Functional yeast promoter sequence design using temporal convolutional generative language models

bioRxiv – October 22, 2024

Source: medRxiv/bioRxiv/arXiv

Summary

Controlling gene expression is vital for many biological processes. A new approach harnesses advanced deep learning to design synthetic yeast promoter sequences effectively. This method, called Gen-DNA-TCN, generates diverse sequences that mimic real ones, paving the way for innovative applications in synthetic DNA design.

Abstract

Promoter sequence design is the key to accurately control gene expression processes that play a crucial role in biological systems. Thanks to the recent community effort, we are now able to elucidate the associations between yeast promoter sequences and their corresponding expression levels using advanced deep learning methods. This milestone boosts the further development of many downstream biological sequence research tasks like synthetic DNA design.

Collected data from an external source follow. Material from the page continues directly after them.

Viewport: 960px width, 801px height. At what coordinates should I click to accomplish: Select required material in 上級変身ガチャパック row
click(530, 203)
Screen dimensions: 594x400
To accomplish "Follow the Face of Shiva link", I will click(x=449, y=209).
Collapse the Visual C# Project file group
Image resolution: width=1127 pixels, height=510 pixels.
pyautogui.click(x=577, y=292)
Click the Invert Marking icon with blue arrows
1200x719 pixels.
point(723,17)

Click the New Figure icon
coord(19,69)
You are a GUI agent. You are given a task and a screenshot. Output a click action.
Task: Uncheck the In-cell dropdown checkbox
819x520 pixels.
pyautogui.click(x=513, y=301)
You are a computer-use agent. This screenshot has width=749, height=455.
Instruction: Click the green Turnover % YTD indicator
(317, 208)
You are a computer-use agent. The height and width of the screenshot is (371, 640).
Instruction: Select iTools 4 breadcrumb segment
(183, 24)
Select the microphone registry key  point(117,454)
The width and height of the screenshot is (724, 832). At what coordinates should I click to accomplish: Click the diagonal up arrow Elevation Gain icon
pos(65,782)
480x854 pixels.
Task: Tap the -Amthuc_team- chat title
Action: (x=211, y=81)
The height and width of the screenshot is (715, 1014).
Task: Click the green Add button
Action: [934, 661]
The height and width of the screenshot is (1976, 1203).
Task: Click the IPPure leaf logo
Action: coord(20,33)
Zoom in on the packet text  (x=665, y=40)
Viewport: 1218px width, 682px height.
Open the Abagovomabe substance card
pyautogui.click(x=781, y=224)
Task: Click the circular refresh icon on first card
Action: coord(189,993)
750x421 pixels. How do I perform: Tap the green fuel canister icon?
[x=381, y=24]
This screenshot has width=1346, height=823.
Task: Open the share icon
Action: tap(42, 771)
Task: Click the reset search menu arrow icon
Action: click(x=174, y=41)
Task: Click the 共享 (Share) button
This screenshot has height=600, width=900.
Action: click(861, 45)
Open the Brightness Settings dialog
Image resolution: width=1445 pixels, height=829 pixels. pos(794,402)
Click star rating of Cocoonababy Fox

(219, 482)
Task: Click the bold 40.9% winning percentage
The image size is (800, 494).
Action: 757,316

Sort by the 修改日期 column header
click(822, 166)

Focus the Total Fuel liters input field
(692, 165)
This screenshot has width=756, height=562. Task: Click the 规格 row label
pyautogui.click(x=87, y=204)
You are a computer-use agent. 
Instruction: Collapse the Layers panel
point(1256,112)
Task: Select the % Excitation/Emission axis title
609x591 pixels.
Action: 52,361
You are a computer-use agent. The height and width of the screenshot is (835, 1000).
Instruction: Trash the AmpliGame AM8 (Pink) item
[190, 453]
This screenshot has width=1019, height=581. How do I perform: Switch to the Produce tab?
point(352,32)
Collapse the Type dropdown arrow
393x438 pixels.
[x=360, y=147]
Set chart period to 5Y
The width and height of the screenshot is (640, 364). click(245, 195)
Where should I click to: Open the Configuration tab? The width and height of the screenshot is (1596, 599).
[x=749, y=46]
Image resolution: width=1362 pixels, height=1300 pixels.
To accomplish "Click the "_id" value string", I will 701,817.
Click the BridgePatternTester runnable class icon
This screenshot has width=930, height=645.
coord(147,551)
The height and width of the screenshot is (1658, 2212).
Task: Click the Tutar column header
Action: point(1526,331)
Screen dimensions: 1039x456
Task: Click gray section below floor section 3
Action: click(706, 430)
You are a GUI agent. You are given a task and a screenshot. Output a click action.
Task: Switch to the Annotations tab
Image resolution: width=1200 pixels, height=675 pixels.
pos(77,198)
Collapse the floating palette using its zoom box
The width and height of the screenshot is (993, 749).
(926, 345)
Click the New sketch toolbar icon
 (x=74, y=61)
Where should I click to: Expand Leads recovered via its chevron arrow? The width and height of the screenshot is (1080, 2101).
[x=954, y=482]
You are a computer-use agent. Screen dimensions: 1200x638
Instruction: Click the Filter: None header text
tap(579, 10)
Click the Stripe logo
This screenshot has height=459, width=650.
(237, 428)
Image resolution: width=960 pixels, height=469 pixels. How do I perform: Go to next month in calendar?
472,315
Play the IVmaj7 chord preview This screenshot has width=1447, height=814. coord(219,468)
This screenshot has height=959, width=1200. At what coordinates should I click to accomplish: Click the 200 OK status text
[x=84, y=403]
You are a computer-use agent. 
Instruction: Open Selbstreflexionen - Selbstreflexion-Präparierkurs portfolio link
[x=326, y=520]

In this work, we propose a novel synthetic promoter sequence design method, namely Gen-DNA-TCN, which exploits a pre-trained sequence-to-expression predictive model to facilitate its temporal convolutional neural networks-based generative model training. A large-scale evaluation suggests that Gen-DNA-TCN successfully generated diverse synthetic promoter sequences that also encode similar distributions of transcription factor binding sites to real promoter sequences.